| WRITTEN INSTRUCTION |
Copy out, word for word, every line from the start up to and including the line with "Looking at the screenshot, I should 916,47.".

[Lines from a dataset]
■ ■ ■ ■

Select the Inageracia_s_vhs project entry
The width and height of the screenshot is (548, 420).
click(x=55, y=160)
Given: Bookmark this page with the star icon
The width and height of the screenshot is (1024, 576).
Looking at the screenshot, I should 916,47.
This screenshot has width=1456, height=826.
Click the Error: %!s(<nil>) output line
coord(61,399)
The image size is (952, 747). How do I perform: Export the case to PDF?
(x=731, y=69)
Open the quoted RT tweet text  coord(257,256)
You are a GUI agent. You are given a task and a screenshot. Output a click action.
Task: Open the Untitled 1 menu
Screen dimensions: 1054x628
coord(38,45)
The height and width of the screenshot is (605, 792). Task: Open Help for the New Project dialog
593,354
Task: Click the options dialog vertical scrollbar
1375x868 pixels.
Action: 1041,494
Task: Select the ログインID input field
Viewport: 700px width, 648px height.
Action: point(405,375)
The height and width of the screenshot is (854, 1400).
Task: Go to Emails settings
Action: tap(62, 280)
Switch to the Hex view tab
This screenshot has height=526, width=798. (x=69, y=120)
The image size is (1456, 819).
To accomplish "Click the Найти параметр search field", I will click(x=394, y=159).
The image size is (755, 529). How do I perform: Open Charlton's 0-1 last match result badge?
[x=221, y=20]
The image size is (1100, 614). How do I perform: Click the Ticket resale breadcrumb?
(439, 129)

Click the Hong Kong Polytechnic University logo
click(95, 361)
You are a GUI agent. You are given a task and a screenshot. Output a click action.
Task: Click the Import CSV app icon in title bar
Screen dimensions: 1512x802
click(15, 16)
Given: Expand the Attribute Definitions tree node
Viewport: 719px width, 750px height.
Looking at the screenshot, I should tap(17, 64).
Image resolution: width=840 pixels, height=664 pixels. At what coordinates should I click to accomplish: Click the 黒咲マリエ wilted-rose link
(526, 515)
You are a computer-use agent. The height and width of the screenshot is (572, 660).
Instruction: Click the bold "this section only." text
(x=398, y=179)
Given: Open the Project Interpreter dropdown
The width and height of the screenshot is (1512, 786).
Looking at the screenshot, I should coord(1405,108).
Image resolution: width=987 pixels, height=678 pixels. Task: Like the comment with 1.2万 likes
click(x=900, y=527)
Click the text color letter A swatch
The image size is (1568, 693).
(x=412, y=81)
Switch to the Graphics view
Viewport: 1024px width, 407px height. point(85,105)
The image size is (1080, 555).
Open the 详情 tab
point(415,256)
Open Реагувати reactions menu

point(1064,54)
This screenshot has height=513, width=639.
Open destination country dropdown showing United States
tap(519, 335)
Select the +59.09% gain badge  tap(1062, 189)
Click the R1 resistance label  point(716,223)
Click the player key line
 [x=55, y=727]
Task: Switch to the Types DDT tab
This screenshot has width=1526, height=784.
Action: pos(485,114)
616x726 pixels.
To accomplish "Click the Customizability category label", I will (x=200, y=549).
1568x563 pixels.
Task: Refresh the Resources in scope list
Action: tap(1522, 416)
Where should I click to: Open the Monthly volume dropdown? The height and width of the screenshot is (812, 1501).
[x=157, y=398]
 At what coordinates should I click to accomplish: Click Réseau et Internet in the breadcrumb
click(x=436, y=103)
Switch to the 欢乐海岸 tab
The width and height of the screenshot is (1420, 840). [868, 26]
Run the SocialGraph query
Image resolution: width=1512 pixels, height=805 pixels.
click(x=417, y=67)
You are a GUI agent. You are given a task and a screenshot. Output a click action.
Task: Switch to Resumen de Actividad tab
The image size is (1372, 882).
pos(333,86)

■ ■ ■ ■

| SOLUTION TO THIS TASK |
Select the Inageracia_s_vhs project entry
The width and height of the screenshot is (548, 420).
click(x=55, y=160)
Given: Bookmark this page with the star icon
The width and height of the screenshot is (1024, 576).
Looking at the screenshot, I should 916,47.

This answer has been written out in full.